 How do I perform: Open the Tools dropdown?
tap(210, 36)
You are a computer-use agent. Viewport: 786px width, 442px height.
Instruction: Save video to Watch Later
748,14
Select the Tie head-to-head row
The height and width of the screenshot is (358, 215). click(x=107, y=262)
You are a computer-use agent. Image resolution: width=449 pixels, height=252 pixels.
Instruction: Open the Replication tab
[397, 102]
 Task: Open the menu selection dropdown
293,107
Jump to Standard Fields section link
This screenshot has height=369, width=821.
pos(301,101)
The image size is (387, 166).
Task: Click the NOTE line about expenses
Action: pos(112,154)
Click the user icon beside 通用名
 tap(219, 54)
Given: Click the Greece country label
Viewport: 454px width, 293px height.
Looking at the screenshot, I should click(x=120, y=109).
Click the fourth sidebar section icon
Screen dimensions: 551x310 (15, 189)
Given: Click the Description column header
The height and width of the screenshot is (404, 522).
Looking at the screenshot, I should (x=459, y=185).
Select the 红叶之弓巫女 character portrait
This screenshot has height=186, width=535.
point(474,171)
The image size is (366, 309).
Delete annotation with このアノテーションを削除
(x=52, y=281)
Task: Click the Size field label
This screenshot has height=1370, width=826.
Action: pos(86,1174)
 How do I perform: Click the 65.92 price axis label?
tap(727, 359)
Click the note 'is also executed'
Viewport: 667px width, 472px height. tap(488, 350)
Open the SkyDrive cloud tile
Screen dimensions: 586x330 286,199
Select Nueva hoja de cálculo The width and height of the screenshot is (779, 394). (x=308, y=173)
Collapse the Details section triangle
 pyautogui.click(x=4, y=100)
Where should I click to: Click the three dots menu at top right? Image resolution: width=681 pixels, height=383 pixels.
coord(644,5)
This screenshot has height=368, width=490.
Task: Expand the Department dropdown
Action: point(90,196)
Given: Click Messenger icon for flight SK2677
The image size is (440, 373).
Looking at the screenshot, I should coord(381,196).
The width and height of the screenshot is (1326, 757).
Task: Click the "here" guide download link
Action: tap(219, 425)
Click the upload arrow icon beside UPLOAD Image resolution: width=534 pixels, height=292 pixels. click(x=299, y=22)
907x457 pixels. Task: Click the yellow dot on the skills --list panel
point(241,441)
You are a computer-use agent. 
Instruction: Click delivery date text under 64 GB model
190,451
---+---
TASK PROMPT - Include the first line of the listing, the line with "Given: Click the Description column header", and every line between them, each repeated exactly, and output only those.

RESULT BELOW -
 How do I perform: Open the Tools dropdown?
tap(210, 36)
You are a computer-use agent. Viewport: 786px width, 442px height.
Instruction: Save video to Watch Later
748,14
Select the Tie head-to-head row
The height and width of the screenshot is (358, 215). click(x=107, y=262)
You are a computer-use agent. Image resolution: width=449 pixels, height=252 pixels.
Instruction: Open the Replication tab
[397, 102]
 Task: Open the menu selection dropdown
293,107
Jump to Standard Fields section link
This screenshot has height=369, width=821.
pos(301,101)
The image size is (387, 166).
Task: Click the NOTE line about expenses
Action: pos(112,154)
Click the user icon beside 通用名
 tap(219, 54)
Given: Click the Greece country label
Viewport: 454px width, 293px height.
Looking at the screenshot, I should click(x=120, y=109).
Click the fourth sidebar section icon
Screen dimensions: 551x310 (15, 189)
Given: Click the Description column header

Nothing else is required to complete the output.